Seninle maceramız bundan tam 25 sene önce gece yarısı dörtte başladı. 25 sene boyunca elimizden gelen en iyi şekilde yaşamaya çalıştık dünya dedikleri bu gezegende. Başımıza neler geldi neler, çoğunu ben bile hatırlamıyorum. Olumlu, olumsuz ne varsa heybemize koyup yolumuzda yürümeye devam ettik. Zaman zaman düştük, kalktık, hıçkırarak ağladık, kahkaha atarak güldük bazen hissizleştik bazen hislerimiz doldu taştı bedenimizden fakat yine de kaybetmedik benliğimizi. Dışarıya verdik kimi zaman son enerji kırıntılarımızı kimi zaman destek aldık başkalarından. Bazen birbirimizi bile anlayamadık seninle bırak başkalarını anlamayı. Yeri geldi kulak asmadık, birimiz avazı çıktığı kadar bu yanlış derken. Günler geçtikçe büyüdük, büyüdükçe sakinleştik.
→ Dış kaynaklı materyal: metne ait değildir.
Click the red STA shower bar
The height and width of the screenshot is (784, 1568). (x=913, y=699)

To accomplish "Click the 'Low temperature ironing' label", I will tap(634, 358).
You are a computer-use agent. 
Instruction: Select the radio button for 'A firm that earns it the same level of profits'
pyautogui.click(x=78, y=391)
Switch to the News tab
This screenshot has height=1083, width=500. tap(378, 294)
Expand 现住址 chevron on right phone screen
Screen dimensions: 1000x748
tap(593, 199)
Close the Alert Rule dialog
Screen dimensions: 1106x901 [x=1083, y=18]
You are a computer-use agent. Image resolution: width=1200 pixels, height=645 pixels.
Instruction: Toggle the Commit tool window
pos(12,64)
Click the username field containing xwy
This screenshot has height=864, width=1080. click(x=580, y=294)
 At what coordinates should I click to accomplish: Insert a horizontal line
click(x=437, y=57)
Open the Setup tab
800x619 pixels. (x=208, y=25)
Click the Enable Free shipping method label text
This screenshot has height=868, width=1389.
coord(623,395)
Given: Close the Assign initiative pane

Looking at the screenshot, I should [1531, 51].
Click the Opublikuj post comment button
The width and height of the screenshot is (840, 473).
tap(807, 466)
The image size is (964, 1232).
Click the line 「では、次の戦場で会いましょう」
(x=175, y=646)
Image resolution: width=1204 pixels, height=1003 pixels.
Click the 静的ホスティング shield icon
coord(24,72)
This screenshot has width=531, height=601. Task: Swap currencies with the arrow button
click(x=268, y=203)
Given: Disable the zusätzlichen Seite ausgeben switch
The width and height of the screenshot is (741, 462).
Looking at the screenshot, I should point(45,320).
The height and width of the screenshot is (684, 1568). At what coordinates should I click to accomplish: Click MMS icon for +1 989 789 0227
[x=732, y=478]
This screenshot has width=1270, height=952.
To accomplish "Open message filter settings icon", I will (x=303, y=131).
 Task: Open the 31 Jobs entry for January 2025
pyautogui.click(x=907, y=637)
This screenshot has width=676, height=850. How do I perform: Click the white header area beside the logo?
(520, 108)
En sevdiğimizin derin yaralarıyla yüzleşmek zorunda kaldığımızda birbirimize sarıldık. Bazen benzemem dediğimiz insana dönüşürken kıyısından yakaladık birbirimizi. Nefret ettiğimiz insana merhamet duyduk. En sevdiklerimizi içimizde öldürdük üzülerek beraber ama ne yaparsak yapalım kapatmadık kalbimizi sevgiye. Ve bu gün seninle bir yaş daha büyüdük sevgili kendim. Bir yıl daha harcadık kendimizden, yarınlarımızdan. İçinde hiç büyümeyen çocuk, bazen anne bazen baba olan kadınla neler başardığının farkında olup okyanuslara kulaç atar gibi hayata atıldığın yerden devam etmen dileğiyle. Nice yeni yaşlara ruhunu yaşlandırmadan.

SENİ SEVİYORUM...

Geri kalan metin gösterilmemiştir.